[READING TEXT]
═══
On 6 December 2021 members of the campaign group Living Rent protested inside the offices of Scottish Power in Glasgow to highlight the case of a disabled tenant who was hounded by debt collectors after Scottish Power billed her £1,500 for energy she hadn’t used. Meanwhile, the impact of the pandemic and the rising cost of living alongside falling incomes, particularly for the poorest sections of the working class, can be expected to increase the number of people in fuel poverty.
In 2001 the Scottish Government (then a Labour/Liberal Democrat coalition) set a target to eradicate fuel poverty by 2016. Successive governments stuck to this target. Yet the latest available figures, which are for 2019, show an estimated 24.6% (613,000) of households in Scotland are living in fuel poverty with 12.4% (or 311,000) in extreme fuel poverty.
Policies to tackle fuel poverty are minimal (such as the £140 Warm Home Discount) and are in essence another public subsidy to private companies. In October 2017 the Scottish National Party government promised that it would create a ‘publicly owned not for profit’ energy company by March 2021. This has not happened, and the ‘business case’ for it is still being discussed.
The Fuel Poverty (Targets, Definition and Strategy) (Scotland) Bill became law in July 2019. This redefined fuel poverty, laying greater emphasis on income rather than energy use, and set the new target that no more than 5% of households in Scotland should be in fuel poverty by 2040 (with no more than 1% in extreme fuel poverty). Based on the number of households in Scotland today (2,372,777 according to the 2021 census) this means that even in the unlikely event that this 5% target is reached, over 118,000 households would still be in fuel poverty. This in the context of climate change and a code red for humanity which capitalist politicians, serving multinational bosses, are just as determined not to address.
═══
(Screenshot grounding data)
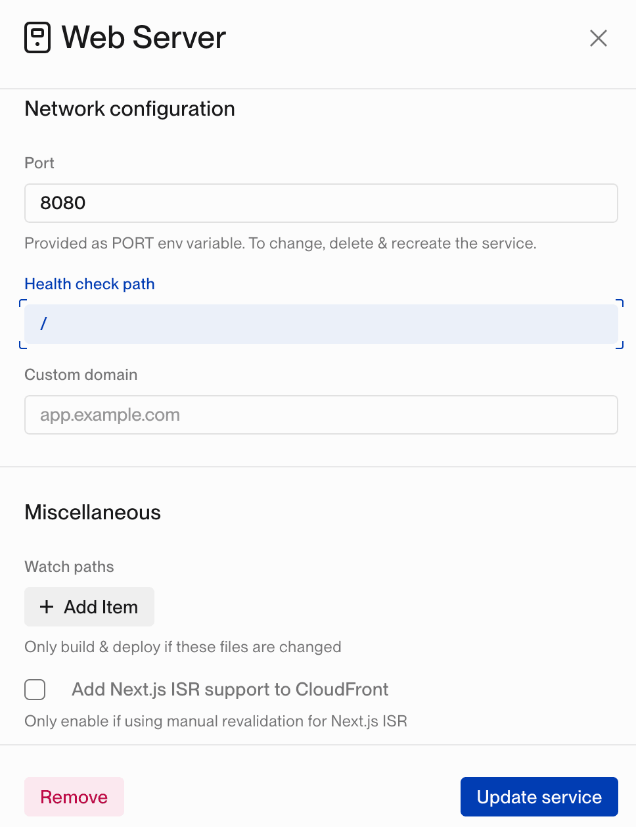This screenshot has height=827, width=636.
Task: Click the PORT env variable helper text
Action: (x=280, y=243)
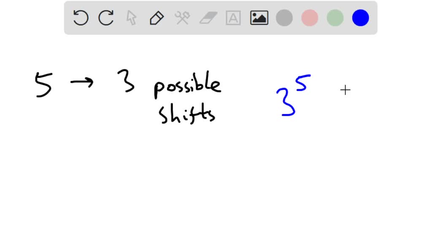
Task: Select the text box tool
Action: coord(233,18)
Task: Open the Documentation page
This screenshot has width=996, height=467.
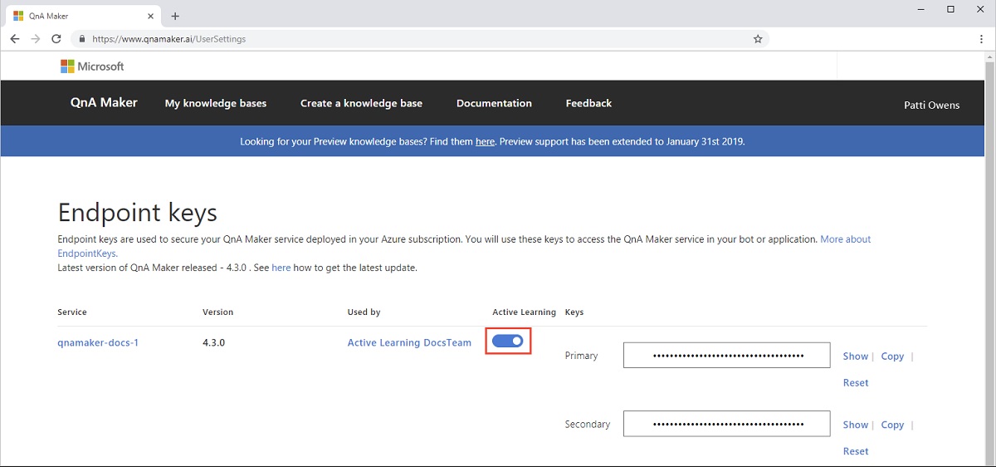Action: [x=494, y=104]
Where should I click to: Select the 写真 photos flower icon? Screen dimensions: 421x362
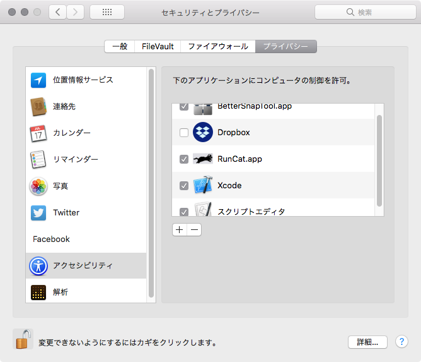pyautogui.click(x=38, y=186)
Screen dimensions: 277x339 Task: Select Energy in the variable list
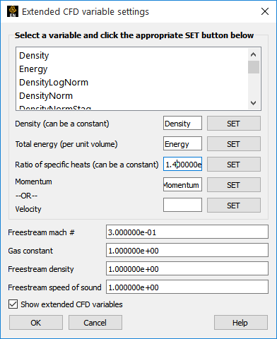tap(33, 69)
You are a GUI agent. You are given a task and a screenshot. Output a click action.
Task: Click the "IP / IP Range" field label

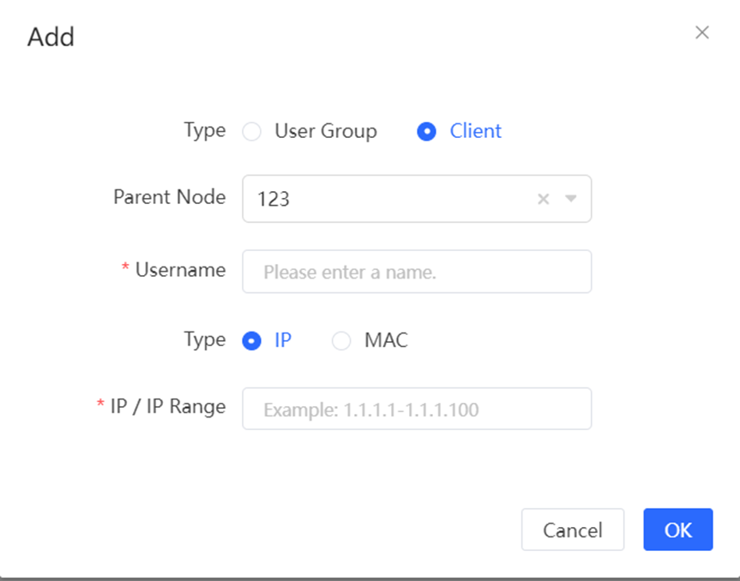(x=167, y=406)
═══
Continue the piece on fuel poverty in Scotland, picking up after its last sentence.

When the pandemic hit it was the lowest paid workers who were at greater risk of losing their jobs and likewise it is the poorest bearing the brunt of the hike in the cost of living, with those forced onto prepayment meters by energy companies paying a higher price for energy. On 1 October annual bills increased by £153 for prepayment customers to £1,309 per year, as compared to energy users allowed to pay by direct debit who saw an £139 increase to £1,277 per year. With yet another rise in the energy price cap set for April 2022 the situation will only get worse. Between April and September 2021 Trussell Trust foodbanks alone provided 84,555 emergency food parcels to households in Scotland.
It’s an ill wind…
Meanwhile, in the first six months of 2021, with colder weather and the pandemic, Britain’s biggest energy supplier British/Scottish Gas (owned by Centrica) doubled its profits to £172m compared to the same period in 2020. Made up of former bankers, such as the Oxford educated multi-millionaire Stephen Hester (chief executive of Royal Bank of Scotland 2008–2013), and ex-representatives of multinationals including Royal Dutch Shell, KPMG and Deloitte, the mansion-owning Centrica board members are clear: we are to be kept in cold homes while the planet burns.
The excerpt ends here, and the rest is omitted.